There is something about me that knows I will always be addicted to the thrill of provocative conversation, the deep deep deep down soul stuff.
I am no good at small talk, which is awkward for someone who works in retail. "Do you think this red dress accentuates my hips well?"
"Uhm, yeah it's fine, but how's your heart? You seem heavy today."
I have given up on being ashamed of feeling too much. I have decided to look at it like a gift. Something God wrapped up in awkwardly wrinkled packaging and smirked as he handed it to me. He knew I'd receive it as a super awkward present, something I wanted to claim that I liked but in reality just hid it behind all of my other gifts. But He also knew, that tricky son of a gun, that I'd come to know that it is rare.
I don't give two shits about small talk. Maybe that came off too strong, I do want to know about your day- but not in the way that you're telling me. I want to know why it hurt, and what color you would paint the sky if you could. What are the insides of your heart decorating with these days? Are they into glittering lights or dark spaces? I want to know every reason why you are only doing "good." Are you shy or is the inside of your heart shivering? I want to know every ache behind why you are doing "fine."
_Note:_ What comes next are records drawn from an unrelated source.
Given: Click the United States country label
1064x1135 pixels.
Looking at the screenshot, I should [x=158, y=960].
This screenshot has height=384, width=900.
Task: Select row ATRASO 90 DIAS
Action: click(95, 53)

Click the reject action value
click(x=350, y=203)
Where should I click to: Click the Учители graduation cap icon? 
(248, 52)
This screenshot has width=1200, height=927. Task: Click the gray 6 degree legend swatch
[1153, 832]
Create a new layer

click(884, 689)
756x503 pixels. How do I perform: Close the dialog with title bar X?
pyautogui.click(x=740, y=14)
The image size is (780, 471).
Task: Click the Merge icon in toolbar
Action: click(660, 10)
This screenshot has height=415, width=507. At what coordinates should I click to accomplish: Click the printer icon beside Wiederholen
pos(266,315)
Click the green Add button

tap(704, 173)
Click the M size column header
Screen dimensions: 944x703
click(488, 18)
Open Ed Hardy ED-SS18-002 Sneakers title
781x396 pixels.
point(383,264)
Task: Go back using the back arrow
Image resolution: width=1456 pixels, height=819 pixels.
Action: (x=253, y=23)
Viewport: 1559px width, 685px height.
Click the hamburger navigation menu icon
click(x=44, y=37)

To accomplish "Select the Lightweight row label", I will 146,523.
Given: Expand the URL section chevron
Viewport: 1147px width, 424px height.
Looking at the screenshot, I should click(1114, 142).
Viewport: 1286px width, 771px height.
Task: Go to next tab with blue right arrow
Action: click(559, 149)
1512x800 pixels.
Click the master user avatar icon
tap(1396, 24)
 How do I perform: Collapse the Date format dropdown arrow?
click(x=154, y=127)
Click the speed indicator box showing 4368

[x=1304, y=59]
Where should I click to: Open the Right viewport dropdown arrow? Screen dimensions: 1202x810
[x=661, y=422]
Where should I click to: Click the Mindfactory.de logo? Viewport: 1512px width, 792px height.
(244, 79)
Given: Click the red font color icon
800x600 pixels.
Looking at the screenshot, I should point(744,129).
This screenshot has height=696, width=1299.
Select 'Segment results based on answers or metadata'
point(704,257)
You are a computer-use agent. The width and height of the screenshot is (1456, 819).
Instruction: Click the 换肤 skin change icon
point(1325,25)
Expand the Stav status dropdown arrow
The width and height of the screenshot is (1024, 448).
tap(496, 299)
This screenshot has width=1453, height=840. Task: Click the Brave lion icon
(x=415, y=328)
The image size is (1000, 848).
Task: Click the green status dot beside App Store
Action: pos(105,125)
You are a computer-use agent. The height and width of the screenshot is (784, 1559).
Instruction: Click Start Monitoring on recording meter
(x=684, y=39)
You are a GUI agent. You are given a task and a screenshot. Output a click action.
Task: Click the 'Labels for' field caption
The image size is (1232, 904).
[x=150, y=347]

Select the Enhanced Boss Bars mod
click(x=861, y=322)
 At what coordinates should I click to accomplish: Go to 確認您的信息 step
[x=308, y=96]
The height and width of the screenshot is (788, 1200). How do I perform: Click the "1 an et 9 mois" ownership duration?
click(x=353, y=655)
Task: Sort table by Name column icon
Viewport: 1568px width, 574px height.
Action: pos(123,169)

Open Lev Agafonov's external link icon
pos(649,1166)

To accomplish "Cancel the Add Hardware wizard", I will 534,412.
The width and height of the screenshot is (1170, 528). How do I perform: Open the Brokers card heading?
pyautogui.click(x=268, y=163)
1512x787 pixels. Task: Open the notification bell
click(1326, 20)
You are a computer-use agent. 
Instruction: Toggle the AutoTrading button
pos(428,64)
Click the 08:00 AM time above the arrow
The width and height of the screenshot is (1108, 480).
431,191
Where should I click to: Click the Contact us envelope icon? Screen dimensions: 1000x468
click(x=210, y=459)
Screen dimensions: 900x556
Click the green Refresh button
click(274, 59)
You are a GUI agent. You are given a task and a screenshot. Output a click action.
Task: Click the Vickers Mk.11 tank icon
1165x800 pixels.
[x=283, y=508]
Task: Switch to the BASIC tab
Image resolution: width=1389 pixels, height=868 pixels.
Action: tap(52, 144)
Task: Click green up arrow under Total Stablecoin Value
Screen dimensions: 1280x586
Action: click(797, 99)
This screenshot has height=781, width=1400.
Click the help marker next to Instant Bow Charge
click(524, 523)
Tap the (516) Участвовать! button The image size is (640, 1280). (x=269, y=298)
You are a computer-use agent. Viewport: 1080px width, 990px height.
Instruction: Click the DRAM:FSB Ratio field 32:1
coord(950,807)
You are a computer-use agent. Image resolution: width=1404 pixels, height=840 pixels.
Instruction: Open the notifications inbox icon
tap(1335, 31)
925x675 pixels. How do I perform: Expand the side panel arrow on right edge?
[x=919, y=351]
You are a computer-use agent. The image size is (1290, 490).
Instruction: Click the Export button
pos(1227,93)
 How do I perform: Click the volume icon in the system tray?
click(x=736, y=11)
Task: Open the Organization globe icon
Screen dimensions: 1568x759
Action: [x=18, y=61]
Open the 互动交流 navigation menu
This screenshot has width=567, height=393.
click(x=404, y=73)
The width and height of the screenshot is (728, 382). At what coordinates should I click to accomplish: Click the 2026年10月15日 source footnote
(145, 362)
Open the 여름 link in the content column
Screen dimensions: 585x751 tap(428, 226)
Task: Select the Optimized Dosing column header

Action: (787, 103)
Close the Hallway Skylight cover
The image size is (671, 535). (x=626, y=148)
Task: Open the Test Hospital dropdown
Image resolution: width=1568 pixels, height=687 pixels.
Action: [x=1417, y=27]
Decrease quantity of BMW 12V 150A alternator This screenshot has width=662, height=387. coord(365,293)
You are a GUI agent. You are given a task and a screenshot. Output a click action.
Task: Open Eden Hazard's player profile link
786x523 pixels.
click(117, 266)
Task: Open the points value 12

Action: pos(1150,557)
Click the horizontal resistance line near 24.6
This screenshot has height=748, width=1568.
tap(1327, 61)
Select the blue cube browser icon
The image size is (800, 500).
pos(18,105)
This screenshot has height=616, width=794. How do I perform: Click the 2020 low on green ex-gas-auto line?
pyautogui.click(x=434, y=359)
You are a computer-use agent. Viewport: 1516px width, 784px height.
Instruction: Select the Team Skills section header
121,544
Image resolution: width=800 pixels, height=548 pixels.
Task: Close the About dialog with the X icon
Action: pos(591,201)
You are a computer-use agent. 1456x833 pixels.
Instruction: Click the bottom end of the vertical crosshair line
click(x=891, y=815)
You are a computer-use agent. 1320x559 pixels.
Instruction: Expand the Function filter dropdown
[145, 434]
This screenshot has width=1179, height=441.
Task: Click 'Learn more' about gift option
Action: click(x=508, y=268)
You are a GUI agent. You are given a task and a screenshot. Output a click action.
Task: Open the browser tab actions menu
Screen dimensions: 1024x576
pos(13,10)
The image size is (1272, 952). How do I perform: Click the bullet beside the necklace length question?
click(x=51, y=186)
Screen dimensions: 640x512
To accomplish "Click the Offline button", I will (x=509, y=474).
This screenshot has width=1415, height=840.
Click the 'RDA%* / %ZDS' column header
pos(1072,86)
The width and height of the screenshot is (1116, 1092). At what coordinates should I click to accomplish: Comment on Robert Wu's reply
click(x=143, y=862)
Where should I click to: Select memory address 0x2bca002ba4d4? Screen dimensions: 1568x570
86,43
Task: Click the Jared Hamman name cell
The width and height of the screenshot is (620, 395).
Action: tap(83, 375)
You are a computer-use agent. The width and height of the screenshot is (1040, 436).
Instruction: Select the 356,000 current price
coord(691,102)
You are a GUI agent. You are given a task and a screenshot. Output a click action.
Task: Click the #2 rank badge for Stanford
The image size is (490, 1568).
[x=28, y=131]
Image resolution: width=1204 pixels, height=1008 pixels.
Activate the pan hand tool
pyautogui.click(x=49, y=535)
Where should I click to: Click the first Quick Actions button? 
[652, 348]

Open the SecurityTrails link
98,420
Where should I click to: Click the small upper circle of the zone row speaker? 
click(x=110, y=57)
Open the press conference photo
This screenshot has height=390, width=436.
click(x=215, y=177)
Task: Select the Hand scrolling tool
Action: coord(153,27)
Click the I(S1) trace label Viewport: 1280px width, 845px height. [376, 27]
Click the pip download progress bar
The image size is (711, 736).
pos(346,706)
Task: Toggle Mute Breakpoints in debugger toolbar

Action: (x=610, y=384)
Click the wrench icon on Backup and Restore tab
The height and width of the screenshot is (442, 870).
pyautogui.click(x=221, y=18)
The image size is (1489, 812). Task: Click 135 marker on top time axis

We humans get each other in a way that we do not take the time to recognize. God didn't put us all on this wildly spinning planet, squished up against each other for nothing. He did it so we'd be there, so we'd relate, so we'd understand as best we could. I don't expect you to retrace my steps and memorize my pain- but I do hope that you sit with me in my mess and do your best to say that you are learning too.